Roman Polanski

I know every other blogger weighed in on this a few weeks ago,
but I had Wanted
and Desired
, the documentary about the original trial, in my
Netflix watch now queue, and I wanted to see it before I
pontificated. I got around to watching it last night.

I was pretty sure the current difficulties Polanski is in
aren’t an example of the creeping police state mentality that
the cases of Gates
and my
neighbor
seem to be, since this involves someone who has
actually been convicted of something. But I couldn’t tell from
the news reports what the actual story about plea bargains and
time served was.

If you’re interested, you should watch the documentary. But
the short version is that he was indited on a series of
charges, and the one he was willing to plead to was “unlawful
intercourse”. This is less serious than rape, but can still
lead to a 20 year sentence in state prison.

The sentencing problem the judge faced was that there were
enough issues with the conduct of the trial that he didn’t want to give a sentence that would
be appealed. But he thought Polanski should serve some time in
jail. The only sentence that couldn’t be appealed was the 90 day
“evaluation”, which in Polanski’s case took only 42 days.

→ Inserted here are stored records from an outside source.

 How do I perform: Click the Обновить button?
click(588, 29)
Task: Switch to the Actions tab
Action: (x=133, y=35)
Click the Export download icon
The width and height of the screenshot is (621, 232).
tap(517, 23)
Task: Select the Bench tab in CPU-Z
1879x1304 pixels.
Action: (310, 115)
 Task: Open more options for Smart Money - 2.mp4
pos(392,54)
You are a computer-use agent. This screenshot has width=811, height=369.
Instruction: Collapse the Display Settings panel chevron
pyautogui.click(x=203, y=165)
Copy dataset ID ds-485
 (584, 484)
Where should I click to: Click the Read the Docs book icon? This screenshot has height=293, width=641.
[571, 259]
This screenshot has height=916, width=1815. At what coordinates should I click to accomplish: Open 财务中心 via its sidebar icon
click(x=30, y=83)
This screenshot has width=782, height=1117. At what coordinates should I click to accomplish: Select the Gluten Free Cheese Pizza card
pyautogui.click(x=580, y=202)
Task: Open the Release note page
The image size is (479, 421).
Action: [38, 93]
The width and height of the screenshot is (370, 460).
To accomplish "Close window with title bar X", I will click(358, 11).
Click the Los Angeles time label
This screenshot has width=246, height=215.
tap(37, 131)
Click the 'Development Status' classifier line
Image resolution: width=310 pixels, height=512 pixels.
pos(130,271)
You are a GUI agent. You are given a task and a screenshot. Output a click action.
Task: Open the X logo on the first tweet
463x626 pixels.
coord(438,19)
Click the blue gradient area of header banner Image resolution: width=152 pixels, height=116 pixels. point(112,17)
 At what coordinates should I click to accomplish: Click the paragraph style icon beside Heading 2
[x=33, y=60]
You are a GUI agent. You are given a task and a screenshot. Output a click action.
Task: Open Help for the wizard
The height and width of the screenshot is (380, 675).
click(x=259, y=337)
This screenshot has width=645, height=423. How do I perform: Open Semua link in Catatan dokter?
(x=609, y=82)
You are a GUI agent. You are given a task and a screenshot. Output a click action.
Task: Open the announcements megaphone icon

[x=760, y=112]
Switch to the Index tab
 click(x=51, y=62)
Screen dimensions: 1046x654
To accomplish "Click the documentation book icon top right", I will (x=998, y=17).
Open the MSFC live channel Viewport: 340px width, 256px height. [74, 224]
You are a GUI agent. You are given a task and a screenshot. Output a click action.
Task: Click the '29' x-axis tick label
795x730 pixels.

The judge was outraged that he had achieved only 42 days in
jail and was trying to bargain for more time in jail when
Polanski decided he didn’t trust these bargains and left.

The documentary focuses on the views of the two principal
lawyers in the case, the prosecutor, who looks a lot like Robert
Redford, and the defense attorney, who looks something like Sam
Waterstone. Of course, what you really want is the point of
view of the victim and of Roman Polanski, both of whom are
interviewed, but understandably don’t want to talk about the
more painful aspects of the issue.

My gut opinion is that this is not the way to protect 13 year
old girls from being exploited by older men. This isn’t an
example of random police power, but certainly does indicate that
the intersection of the courts with the media and the political
system can lead to undesirable results for both victims and
criminals.

So if Polanski manages to not come back, I won’t be outraged by
any miscarriage of justice. If he does end up coming back, I hope
any additional sentence can be mostly time served in the Swiss
jail, which I would guess is a lot more civilized than the
California State Prison. (I’m not the only person who thinks
that — the reason the 90 day evaluation got done in 42 days was
that the prison officials were concerned that they wouldn’t be
able to protect him.)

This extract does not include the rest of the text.